Quo vadis, Indie-Fan?

Ist demnächst eine ausgedehnte Städtereise über den ganzen Globus geplant? Doch wohin, wenn man die örtliche Szene nicht kennt? Der „Indie Travel Guide“ (Rockbuch, 19,90 Euro) kann helfen, die üblichen Touristenfallen zu umschiffen, Gleichgesinnte zu treffen und sich auf die Spuren seiner Lieblingsbands zu begeben. Denn zig hippe und auch ein paar weniger angesagte Gruppen stellen darin die urbanen Ansiedlungen vor, denen ihre Inspirationen entstammen, mit Tipps für alle Lebenslagen: die schönsten Plätze, Klamotten- und Plattenläden, Galerien und Museen, Restaurants, Clubs und Bars, illustriert durch private Schnappschüsse und selbstgezeichnete Karten oder Skizzen; nur wo man sein müdes Haupt nach all dem Sightseeing betten soll, erfährt man zumeist leider nicht.

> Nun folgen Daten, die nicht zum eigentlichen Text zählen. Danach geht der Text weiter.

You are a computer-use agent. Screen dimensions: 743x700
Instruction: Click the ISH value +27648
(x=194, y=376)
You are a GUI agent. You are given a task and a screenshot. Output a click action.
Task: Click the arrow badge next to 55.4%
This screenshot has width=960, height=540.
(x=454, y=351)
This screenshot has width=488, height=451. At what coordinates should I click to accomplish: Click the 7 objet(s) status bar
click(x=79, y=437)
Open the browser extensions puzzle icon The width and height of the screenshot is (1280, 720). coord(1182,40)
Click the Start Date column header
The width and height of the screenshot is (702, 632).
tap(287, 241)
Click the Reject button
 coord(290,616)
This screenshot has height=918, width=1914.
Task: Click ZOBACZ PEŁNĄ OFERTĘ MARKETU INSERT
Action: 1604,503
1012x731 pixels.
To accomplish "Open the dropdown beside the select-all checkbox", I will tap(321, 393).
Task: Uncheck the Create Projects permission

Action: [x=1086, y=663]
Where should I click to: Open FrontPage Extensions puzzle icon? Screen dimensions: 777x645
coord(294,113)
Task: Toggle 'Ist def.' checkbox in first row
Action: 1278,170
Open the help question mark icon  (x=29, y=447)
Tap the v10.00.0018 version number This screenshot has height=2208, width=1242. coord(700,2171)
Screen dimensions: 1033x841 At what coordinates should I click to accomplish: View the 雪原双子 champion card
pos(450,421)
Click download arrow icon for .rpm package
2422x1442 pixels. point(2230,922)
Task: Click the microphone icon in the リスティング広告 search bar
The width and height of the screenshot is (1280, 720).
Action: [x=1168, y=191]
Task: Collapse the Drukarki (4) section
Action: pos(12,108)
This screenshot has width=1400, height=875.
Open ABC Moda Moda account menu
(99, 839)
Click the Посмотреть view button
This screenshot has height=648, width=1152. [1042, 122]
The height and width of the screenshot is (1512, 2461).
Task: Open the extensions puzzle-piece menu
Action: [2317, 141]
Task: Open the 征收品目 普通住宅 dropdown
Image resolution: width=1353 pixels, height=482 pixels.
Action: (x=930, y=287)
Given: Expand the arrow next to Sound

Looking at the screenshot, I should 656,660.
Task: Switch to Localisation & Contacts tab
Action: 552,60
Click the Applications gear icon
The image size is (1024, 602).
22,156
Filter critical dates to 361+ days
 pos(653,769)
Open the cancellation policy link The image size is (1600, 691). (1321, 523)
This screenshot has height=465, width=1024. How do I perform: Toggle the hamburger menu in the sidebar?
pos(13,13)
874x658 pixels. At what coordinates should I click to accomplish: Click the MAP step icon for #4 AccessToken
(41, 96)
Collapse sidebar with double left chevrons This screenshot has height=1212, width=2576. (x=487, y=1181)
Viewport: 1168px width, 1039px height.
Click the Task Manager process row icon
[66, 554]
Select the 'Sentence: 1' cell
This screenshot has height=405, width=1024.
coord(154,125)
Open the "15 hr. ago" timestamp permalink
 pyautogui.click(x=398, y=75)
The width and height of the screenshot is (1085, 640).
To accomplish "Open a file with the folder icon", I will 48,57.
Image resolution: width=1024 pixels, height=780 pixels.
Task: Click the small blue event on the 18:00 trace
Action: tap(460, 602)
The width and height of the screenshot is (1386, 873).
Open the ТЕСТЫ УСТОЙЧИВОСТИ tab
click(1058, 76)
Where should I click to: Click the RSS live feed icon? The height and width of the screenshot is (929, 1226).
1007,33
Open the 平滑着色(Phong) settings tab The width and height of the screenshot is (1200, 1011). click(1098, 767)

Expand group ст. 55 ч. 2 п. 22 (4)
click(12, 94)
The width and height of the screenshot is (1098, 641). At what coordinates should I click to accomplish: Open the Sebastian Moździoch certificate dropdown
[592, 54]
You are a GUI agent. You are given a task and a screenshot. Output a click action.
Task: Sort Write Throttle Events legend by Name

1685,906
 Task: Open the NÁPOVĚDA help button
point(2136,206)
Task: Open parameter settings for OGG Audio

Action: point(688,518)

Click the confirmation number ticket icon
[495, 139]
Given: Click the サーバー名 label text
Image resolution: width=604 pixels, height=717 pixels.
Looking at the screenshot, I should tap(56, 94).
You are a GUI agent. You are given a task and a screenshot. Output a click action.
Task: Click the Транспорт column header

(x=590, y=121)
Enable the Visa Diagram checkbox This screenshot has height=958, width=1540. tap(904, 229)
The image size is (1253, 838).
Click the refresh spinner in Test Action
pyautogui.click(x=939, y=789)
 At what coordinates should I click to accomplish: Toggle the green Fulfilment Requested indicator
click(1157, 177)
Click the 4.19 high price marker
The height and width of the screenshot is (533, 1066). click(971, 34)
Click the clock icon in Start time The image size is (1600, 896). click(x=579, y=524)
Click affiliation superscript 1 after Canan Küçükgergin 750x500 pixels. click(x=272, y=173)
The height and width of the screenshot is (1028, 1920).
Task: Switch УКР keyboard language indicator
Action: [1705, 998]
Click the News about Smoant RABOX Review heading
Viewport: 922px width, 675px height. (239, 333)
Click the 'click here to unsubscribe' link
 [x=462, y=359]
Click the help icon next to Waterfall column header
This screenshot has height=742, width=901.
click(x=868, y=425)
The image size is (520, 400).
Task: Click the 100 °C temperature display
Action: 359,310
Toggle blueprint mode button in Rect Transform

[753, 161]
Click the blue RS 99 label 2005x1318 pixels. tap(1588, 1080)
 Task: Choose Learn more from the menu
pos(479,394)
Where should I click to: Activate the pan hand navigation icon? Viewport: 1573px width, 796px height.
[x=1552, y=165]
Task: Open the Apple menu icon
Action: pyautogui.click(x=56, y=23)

Band 1 widmet sich „UK & Europa“, Band 2 führt im Titel etwas schwammig durch „Amerika & mehr“. Jenes „mehr“ umfasst Asien, Australien und Afrika, wobei diese Kontinente anscheinend – gesteht man der Auswahl der beiden fleißigen Herausgeber repräsentative Qualitäten zu – eher durch die Abwesenheit einer größeren Musikergemeinde glänzen. Dafür sind die anderen Schwerpunkte tatsächlich vielfältig und ausführlich, locken sie doch den vagabundierenden Anhänger des alternativen Rockgeschehens selbst bis in abgeschiedene Provinzen Englands, der USA und Kanadas. Dazu ist viel Wissenswertes und erfreulich Unsinniges zu erfahren. So ist es jederzeit ein Genuss, sich von Casey Wescott, Keyboarder der Fleet Foxes, durch Seattle geleiten zu lassen oder Norman Blakes Begeisterung für Glasgow Glauben zu schenken, wo der wahrscheinlich mit einem Pferdemagen ausgestattete Teenage Fanclub-Sänger das Haggis im „Cafe Gandolfi“ empfiehlt.

Wer seine persönlichen Heroen in einem Spektrum, das von Sonic Youth bis Architecture in Helsinki reicht, nicht vertreten sieht, dem sei schlichtweg eine andere Lesart empfohlen. Immerhin kann man diesen ungewöhnlichen Reiseführer auch zu Rate ziehen, wenn man wissen will, wie beispielsweise Tomte-Sänger Thees Uhlmann aus dem Wege zu gehen ist; der quatscht in seinem faden Berlin-Beitrag unentwegt über seine Freundin, die ihm offenbar bei der Kleiderwahl unter die Arme greifen muss. Trotz solch intimer Bekenntnisse und obzwar der „Indie Travel Guide“ teilweise so unübersichtlich ist wie die Musikszene selbst, stellt er einen unentbehrlichen Ratgeber für den reisefreudigen Rocker dar.